Flicks jüngste Räume sind überschaubar, aber seine Galerie „Gathering“ umspannt mit Dependancen in London und auf Ibiza bereits ein kleines Imperium. Und die erste Kölner Ausstellung birgt Sprengstoff. Denn die Bilder von Sibylle Ruppert, die hier gezeigt werden, fordern einen in jeder Hinsicht heraus: Sie sind brutal und explizit erotisch, faszinieren und schockieren im selben Moment. Letzteres, weil man sich unwillkürlich fragt, was diese Künstlerin erlebt hat.

Messerscharfe Prothesen

Ihre fleischigen, ineinander verkeilten Gestalten stattet Ruppert gern mit messerscharfen Prothesen aus und schickt sie in Situationen, die für einige von ihnen tödlich ausgehen. Nackte Paare mit überdimensionierten Muskelsträngen und Geschlechtern scheinen in Kämpfe statt in Sex verstrickt, Gesichter sucht man vergeblich, genau wie bei dem aufgeschlitzten Oberkörper einer Frau, deren Wunde in einem deformierten Gesicht mündet. Bloß der Gaumen ist auf dem Bild „La Fente II“ (1982) zu erkennen, und wie auf den Papst-Gemälden von Francis Bacon hebt Rupperts Torso zum Schrei an. Ob diese Motive ihre eigene Verfasstheit spiegeln oder reine Phantasmen sind, kann man die Künstlerin nicht mehr fragen. Sie starb 2011 mit knapp siebzig Jahren.

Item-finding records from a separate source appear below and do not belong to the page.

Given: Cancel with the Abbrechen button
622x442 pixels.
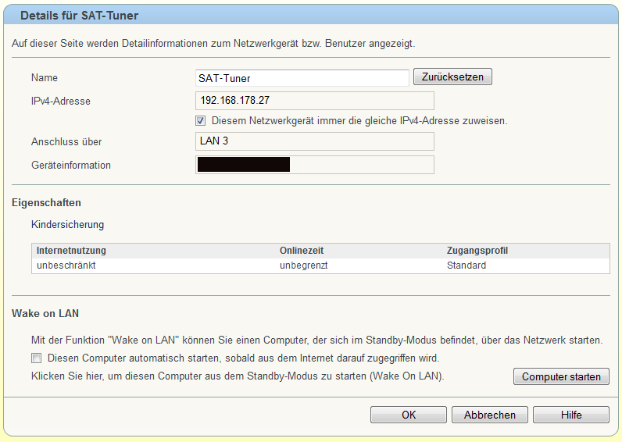Looking at the screenshot, I should click(490, 415).
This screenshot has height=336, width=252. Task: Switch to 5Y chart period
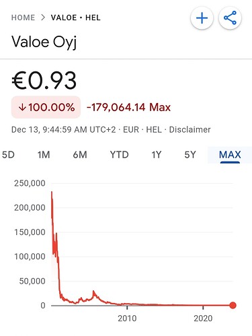tap(190, 155)
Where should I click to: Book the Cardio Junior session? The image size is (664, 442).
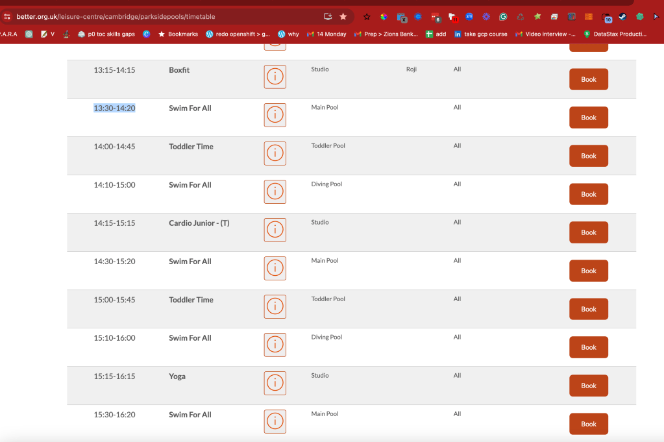[589, 232]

Ihre Biografie liest sich turbulent: Sibylle Ruppert kam 1942 mitten im Krieg in Frankfurt auf die Welt, anschließend pendelte sie zwischen Luftschutzbunker und Kinderzimmer. Sie nahm Ballettstunden und überflügelte alle Mitschüler im Kunstunterricht. Mit Achtzehn ging Ruppert nach Paris, ihr Geld verdiente sie als Revuetänzerin, berüchtigte Quartiere wie Pigalle oder Montmartre lieferten Stoff für ihre Zeichnungen.

Zeichnen mit Inhaftierten

Französische Intellektuelle, darunter Pierre Restany oder der Maler Henri Michaux, begannen sich für das Werk zu interessieren. Mit dem Schweizer HR Giger, der die zeichnerischen Vorbilder für Ridley Scotts „Alien“-Filme lieferte, war mit Ruppert befreundet, beide faszinierte das Düstere, Bizarre. Als 1982 die wichtigste Pariser Galerie der Künstlerin schloss, gab sie Zeichenunterricht in Gefängnissen und psychischen Anstalten. Später zog sie sich aus dem sozialen Leben zurück.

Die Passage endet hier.